▶ **About this exercise**
The stretch wanted below opens at the line containing "The width and height of the screenshot is (1186, 992)." and closes at the line containing "Given: Click the search magnifier icon". Please return it exactly, with no other lines.

### Data for processing

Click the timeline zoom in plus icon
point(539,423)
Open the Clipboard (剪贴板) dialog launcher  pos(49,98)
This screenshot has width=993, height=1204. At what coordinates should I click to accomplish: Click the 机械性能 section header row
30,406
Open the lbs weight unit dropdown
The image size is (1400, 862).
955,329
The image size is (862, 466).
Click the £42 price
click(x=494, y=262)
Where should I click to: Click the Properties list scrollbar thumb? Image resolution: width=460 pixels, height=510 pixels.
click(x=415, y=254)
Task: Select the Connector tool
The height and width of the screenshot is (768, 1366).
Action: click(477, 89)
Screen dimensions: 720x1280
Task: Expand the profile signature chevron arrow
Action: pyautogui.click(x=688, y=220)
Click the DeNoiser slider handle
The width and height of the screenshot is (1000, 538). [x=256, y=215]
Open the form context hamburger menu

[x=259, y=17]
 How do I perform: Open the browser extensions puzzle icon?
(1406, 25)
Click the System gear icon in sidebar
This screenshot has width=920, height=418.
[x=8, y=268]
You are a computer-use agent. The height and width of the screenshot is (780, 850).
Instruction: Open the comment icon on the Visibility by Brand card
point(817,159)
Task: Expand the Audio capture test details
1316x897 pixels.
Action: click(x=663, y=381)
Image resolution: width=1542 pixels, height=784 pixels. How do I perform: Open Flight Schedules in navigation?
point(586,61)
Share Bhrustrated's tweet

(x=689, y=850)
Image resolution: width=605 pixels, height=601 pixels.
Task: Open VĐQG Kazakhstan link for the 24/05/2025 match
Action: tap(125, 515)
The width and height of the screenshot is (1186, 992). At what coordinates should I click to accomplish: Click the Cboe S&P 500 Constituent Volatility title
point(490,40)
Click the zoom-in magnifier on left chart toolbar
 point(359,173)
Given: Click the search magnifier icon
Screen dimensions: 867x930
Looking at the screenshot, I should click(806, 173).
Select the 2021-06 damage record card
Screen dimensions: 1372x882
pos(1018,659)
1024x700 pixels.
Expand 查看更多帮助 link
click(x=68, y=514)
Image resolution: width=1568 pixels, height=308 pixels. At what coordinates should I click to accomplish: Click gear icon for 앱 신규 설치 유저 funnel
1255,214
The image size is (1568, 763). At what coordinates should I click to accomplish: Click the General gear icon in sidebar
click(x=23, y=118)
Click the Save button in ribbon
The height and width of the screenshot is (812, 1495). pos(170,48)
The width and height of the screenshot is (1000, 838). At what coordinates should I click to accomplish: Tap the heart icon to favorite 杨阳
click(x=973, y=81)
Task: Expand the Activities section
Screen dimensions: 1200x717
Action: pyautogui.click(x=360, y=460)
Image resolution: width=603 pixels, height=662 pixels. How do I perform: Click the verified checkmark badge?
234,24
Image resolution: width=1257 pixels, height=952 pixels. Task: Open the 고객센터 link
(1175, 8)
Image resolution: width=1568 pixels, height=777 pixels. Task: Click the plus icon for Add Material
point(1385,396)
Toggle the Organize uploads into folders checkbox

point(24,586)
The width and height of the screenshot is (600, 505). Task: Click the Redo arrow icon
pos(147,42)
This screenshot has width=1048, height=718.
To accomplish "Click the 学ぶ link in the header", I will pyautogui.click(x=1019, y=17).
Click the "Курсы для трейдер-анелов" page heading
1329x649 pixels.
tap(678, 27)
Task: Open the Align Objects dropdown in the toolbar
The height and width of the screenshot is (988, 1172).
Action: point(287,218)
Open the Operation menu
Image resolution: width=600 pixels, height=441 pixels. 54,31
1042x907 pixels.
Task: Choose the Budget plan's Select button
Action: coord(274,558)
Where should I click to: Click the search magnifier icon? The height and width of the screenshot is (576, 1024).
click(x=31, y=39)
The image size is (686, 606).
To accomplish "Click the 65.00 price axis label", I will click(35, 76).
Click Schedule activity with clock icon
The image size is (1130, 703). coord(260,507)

######

▶ **Answer**
The width and height of the screenshot is (1186, 992). At what coordinates should I click to accomplish: Click the Cboe S&P 500 Constituent Volatility title
point(490,40)
Click the zoom-in magnifier on left chart toolbar
 point(359,173)
Given: Click the search magnifier icon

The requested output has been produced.